Wednesday, October 31, 2012

for a person that has become "energetic" and positive, im still far away from being truly open. im trying much harder in keeping out things that i cant control

Tuesday, October 16, 2012

i think i just became too aggressive. am i scaring people away? time to find a new watering hole.

Monday, October 01, 2012

people are starting to bore me again. damn it! cant let it happen. cant let this positive attitude slip away. once the boredom takes over...i need to think of a way to spice things up.

Monday, September 03, 2012

finally learned what song she sang to me the night she asked me to stay until 2:30am. i guess she was thinking of someone else when she was singing this song to me. how rude! she really was dangerous. sigh. oh well. i guess she can only love me in my dreams. damn it! i need to quit this shit.

Tuesday, August 07, 2012

i asked you to dance. is this all you have? not enough my dear friend. sadly, not enough. i want more than this.

Thursday, May 24, 2012

im not feeling well

Tuesday, March 20, 2012

i guess i lack the selfishness to love a person

Wednesday, February 29, 2012

i wonder if God pulled a nasty trick on me. nah. its my own doing. my own initiative. my loss. im the one who wanted to make the deal. i was just too cocky and stupid to fully realize what i was giving up. at least i got what i asked for.

more than half a decade ago, i asked God for something. in return, i offered something i thought wasnt important to me. i was a loner so i thought, it wont be much of a sacrifice on my part since i can easily get by with only myself by my side. little did i know God knew me more than i did. God knew my future more than what my foresight could see. so a little more than a couple of years ago, i tried to break the deal by doing something i already promised i wont do because i already offered it or gave it up. after a few months, God made it clear that the deal is in force. that He actually accepted my offer. so i had to choose. break the deal, which meant losing what i was asking more than half a decade ago, or comply with the agreement and suffer the penalties for breaking it. i chose the latter. but in addition with the compliance, i asked for something in addition to what i initially asked. this time i offered something more. now, im bound by those promises i have made.

Sunday, February 12, 2012

my upper body is in pain. but its not as painful as expected. but its still painful enough to force me to move slower than usual. surprisingly, my body doesnt ache after a serious workout or whenever i jog (i dont even do the stretching thing). but when i went surfing a few weeks ago, my left arm was sore for a week!

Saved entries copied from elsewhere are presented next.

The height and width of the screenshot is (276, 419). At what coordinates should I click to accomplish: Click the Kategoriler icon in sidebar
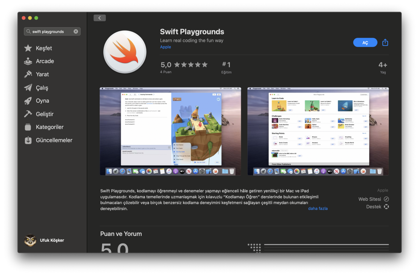point(28,127)
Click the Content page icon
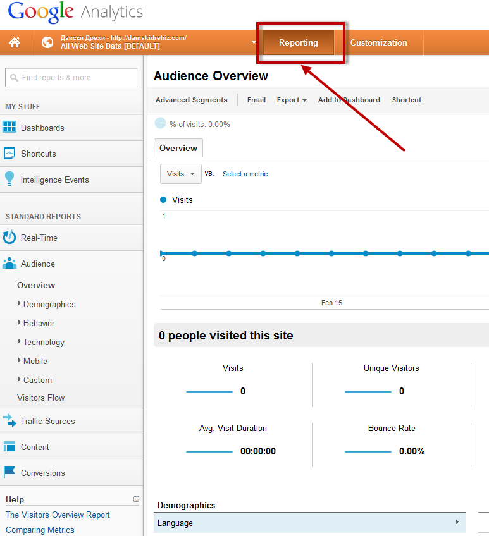Screen dimensions: 489x536 (x=9, y=447)
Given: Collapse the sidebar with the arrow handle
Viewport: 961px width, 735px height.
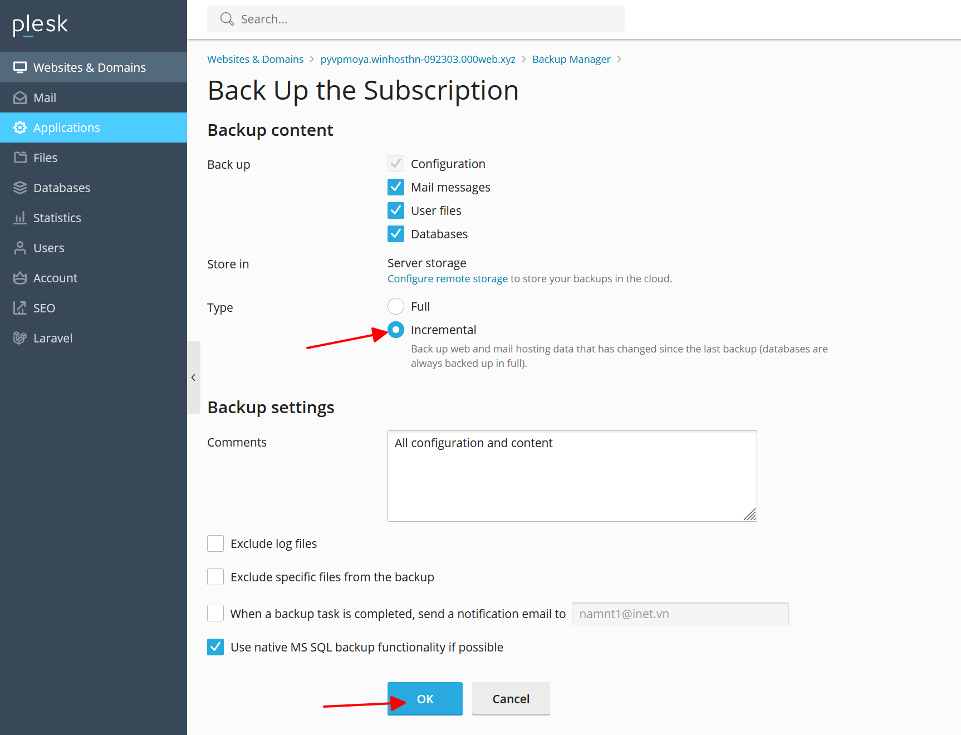Looking at the screenshot, I should (x=193, y=378).
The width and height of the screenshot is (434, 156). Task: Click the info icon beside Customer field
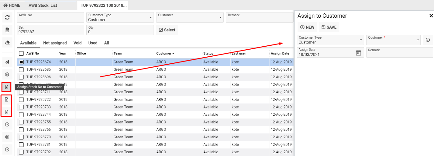tap(428, 40)
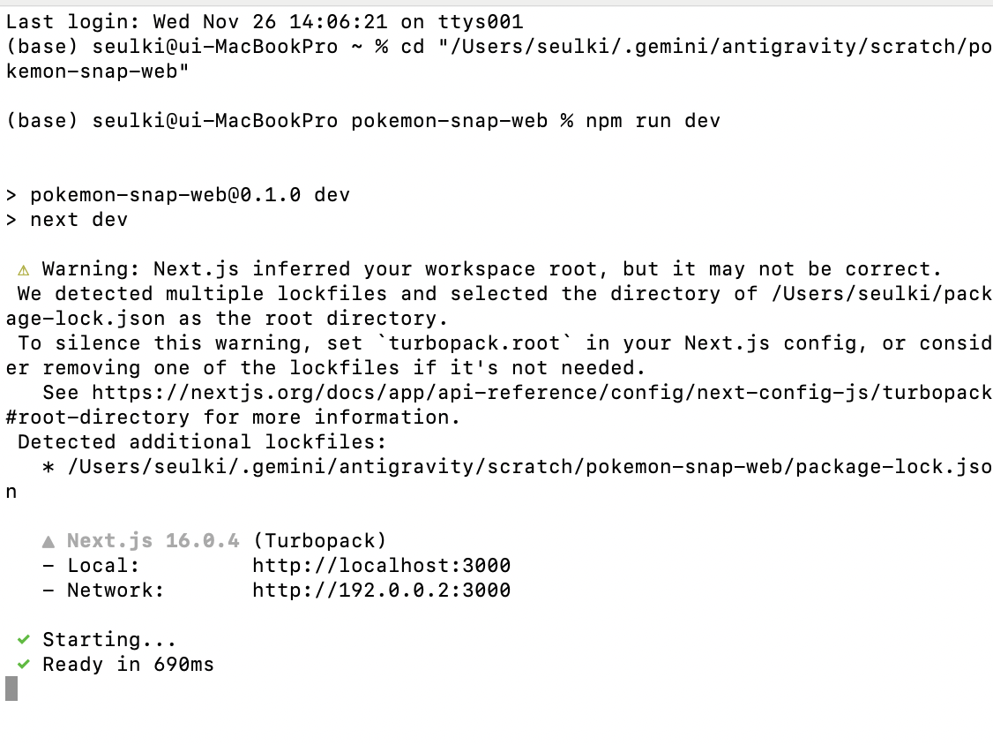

Thursday, February 02, 2012

im feeling extremely lazy today

Sunday, January 29, 2012

i am forced to change my hairstyle at the moment because i dont like my hair cut. this is why i dont like getting a haircut recently. the barbershop i used to go to changed its location due to a change in management and along with the change, my former barber disappeared because he no longer likes the new management of the barbershop. this happened more or less two years ago. ever since then, ive been looking for a new barber and i havent found one yet. since i have a job interview tomorrow, i was forced to get a haircut yesterday and the stylist didnt really get what cut i wanted. maybe i should bring my grad pic with me next time.

Wednesday, January 25, 2012

my arms are sore and my knees are bruised because i went surfing last monday (yet i still managed to jog yesterday and today. im proud of myself). went to la union with law school blockmates last weekend. it was great. it was nice. wish we could do it more often but the reality is, the older we get, the less likely vacations like this becomes. were running out of time. well, im running out of time. im not exactly the type of friend who's part of a close circle of friends (or a faction in a particular block). im more of an afterthought kind of friend or the "who else is there?" kind of guy. i have the tendency to disappear for months and resurface from time to time. crap. i think im a whale. 

Thursday, January 12, 2012

i just barfed after laughing so hard. didnt know that could happen. well, ive been eating for hours so its not farfetched. i really should start to be mindful of my eating habits. even if i jog daily, it wont stop my weight gain if i eat non-stop. wow, this is something new to me.